Schools, clinics and dams were built in various areas, while roads, water and sewer works are being carried out throughout the country using the funds disbursed under devolution.
Work on power projects was speeded in 2020, with work being undertaken in Hwange alone going to ensure the country generates in excess of 6 900MW of power by 2023. This will make the country self-sufficient in electricity and an exporter to regional countries.
The expansion of Hwange Unit 7 and 8 is on course, while other projects in the area include the Zambezi Gas and Coal to generate 750MW and the Western Areas which will input 600MW.

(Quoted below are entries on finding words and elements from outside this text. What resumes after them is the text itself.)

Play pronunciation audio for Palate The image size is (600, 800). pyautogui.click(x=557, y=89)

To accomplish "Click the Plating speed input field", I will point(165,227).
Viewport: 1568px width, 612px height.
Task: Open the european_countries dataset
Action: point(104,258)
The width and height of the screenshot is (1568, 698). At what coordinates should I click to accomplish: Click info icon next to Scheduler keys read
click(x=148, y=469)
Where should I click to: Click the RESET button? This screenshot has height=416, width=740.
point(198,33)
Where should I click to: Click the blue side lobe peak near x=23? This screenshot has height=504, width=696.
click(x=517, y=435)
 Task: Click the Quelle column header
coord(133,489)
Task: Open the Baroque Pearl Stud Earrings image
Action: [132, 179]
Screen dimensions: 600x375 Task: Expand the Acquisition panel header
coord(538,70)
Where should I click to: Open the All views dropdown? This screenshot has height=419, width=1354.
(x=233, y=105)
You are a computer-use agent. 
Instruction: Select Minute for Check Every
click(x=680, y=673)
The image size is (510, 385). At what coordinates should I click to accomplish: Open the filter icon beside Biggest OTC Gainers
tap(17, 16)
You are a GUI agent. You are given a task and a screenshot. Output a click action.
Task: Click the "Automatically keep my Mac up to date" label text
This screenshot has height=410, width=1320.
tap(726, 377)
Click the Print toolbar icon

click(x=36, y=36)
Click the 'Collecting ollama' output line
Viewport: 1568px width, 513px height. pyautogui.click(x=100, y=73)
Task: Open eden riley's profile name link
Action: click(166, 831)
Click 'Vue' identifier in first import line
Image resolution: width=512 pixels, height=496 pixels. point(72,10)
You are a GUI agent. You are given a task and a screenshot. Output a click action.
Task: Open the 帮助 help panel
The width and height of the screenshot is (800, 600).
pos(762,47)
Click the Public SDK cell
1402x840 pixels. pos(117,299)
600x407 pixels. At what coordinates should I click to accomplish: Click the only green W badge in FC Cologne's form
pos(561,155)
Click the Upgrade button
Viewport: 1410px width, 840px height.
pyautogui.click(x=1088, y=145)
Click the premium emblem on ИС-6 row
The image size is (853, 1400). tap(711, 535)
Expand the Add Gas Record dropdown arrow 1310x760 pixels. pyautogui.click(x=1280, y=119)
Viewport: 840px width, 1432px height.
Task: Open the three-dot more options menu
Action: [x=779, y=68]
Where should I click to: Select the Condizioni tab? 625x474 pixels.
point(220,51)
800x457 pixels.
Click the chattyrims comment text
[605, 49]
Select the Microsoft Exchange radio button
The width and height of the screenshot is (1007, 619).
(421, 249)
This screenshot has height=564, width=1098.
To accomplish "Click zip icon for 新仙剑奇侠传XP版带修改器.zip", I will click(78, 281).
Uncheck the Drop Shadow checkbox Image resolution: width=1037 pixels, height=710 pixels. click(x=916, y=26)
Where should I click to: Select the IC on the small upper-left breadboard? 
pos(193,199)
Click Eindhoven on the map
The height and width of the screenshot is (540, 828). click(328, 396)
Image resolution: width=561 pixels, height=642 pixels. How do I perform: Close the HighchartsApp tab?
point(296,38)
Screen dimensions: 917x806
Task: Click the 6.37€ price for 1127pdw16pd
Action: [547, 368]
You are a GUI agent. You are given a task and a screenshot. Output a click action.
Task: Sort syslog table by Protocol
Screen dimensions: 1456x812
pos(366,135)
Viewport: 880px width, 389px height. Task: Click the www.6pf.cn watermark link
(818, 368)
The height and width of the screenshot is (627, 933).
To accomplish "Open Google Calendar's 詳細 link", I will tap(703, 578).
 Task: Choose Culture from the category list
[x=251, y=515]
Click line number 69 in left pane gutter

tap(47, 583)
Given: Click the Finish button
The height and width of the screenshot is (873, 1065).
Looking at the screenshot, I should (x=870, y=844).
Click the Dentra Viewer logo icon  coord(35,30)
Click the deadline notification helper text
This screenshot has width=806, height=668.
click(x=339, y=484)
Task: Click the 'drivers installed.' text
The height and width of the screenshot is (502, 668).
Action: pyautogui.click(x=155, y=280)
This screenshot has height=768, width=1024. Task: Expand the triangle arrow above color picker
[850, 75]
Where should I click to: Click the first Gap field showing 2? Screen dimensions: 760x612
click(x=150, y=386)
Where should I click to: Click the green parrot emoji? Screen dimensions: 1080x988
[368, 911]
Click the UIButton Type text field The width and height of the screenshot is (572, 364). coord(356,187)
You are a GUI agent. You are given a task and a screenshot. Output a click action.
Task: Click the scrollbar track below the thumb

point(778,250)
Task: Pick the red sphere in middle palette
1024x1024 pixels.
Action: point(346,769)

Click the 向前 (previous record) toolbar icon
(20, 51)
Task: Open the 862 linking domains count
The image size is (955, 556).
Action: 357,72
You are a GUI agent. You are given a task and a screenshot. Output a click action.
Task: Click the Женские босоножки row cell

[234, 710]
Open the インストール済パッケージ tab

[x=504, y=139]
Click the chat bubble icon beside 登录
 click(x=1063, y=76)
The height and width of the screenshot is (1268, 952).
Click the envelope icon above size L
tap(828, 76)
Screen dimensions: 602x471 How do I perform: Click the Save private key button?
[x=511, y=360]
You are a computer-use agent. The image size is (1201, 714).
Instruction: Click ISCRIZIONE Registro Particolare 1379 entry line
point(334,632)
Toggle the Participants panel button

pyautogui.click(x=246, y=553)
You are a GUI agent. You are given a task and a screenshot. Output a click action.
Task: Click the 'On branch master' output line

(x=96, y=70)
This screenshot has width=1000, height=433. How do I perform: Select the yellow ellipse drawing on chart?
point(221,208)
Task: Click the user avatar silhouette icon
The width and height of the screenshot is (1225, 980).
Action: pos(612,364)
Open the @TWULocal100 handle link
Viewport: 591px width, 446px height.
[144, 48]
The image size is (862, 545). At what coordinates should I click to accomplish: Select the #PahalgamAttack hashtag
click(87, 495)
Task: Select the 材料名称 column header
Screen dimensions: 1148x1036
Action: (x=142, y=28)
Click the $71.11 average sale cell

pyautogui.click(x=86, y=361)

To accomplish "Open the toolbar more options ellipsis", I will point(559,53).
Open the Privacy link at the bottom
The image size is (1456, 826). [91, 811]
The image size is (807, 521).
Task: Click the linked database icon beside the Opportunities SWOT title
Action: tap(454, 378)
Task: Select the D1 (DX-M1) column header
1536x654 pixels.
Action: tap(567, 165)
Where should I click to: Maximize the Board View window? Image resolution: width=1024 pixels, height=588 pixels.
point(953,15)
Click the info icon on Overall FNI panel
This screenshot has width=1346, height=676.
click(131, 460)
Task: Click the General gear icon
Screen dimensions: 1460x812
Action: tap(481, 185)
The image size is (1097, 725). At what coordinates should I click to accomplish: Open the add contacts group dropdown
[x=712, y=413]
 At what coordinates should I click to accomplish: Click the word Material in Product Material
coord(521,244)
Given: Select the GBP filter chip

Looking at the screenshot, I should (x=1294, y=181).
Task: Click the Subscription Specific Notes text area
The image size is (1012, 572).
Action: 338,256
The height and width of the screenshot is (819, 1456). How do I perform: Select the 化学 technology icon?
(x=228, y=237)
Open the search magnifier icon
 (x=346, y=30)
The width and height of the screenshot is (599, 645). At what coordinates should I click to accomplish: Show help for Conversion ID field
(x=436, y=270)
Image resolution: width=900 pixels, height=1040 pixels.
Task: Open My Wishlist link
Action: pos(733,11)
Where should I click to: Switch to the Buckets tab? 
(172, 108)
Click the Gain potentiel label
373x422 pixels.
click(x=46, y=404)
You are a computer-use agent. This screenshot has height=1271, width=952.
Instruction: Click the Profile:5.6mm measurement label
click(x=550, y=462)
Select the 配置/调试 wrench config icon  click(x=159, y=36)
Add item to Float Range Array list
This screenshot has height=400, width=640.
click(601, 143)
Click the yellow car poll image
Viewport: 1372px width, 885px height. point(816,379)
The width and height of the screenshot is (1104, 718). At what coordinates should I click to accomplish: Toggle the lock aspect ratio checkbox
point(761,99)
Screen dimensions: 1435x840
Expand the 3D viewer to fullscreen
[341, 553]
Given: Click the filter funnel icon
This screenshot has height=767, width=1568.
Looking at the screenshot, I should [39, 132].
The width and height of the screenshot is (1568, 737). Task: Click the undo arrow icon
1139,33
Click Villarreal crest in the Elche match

In the same Hwange area, Jinan will generate 600MW, Tsingshan will have 100MW and the Zimbabwe Zhongxin Electrical Energy will contribute 430MW.
President Mnangagwa toured projects in Hwange during the course of the year and was impressed by the work being done in the area.
Government is also reviving the Bulawayo and Harare Power stations and upgrading the whole electricity distribution infrastructure throughout the country. A number of solar projects are being implemented in various parts of the country and are expected to contribute at least 300MW to start with.
The New Dispensation managed to attract a number of investors in mining, who are set to contribute to the sector becoming a US$12 billion industry by 2023. In this category, you talk of the Great Dyke Investment (GDI) platinum project and the Karo Resources platinum mine, both in Mashonaland West.
Lithium mining venture, Arcadia Lithium Project, just outside Harare, is another huge game-changer in the mining sector, which has already secured Special Economic Zone status.
Australia Stock Exchange-listed concern, Invictus Energy, obtained an Environmental Impact Assessment (EIA) from the Environmental Management Agency (EMA), which allowed the company to move on the ground at its Muzarabani oil and gas project.
Diamond production is set to increase following the re-organisation of mining firms in the Chiadzwa diamond fields in 2020, while gold and coal production is also expected to increase.
All attention was drawn to Victoria Falls in 2020, where massive initiatives that will make the area a hub for development in Zimbabwe were put in place.
It all started with President Mnangagwa launching the National Tourism Recovery and Growth Strategy in the tourist resort.
The strategy will encourage investment in the tourism sector, making Zimbabwe a favourite destination among tourists, thus achieving the envisaged US$5 billion tourism economy by 2025. The area was then designated as a financial hub and a special economic zone, where investors in the financial sector are expected to sat base.
This will be supported by the Victoria Falls Stock Exchange, which started operating along the year following the gazetting of Statutory Instrument 196 of 2020. Then, Cabinet adopted a report on the operations of Mosi-Oa-Tunya Development Company, an investment vehicle for Government in the development of tourism facilities in the resort town. The company is already working with a private sector concern to conduct feasibility studies for the proposed Victoria Falls Integrated Tourism Park in Masuwe Estate. This project will result in the building of hotels, shopping malls, a medical facility, a convention centre and an upmarket golf course.
The icing on the cake was when President Mnangagwa conferred city status on Victoria Falls this month.
Marovanyati Dam was commissioned by President Mnangagwa this year, and it is expected to change lives in the dry Buhera district through the establishment of irrigation schemes.
Overall support for dam projects amounted to $10,7 billion, with focus on Gwayi-Shangani and Chivhu dams that are targeted for completion during 2021.
Causeway Dam in Mashonaland East has been physically completed, while work on other dams like Bindura, Dande, Tuli Manyange, Semwa and Silverstroom is supported by funding from the fiscus.
In line with water provision, President Mnangagwa last week commissioned the $8 million Chombwe Piped Water Scheme in Chivi that was financed through devolution funds.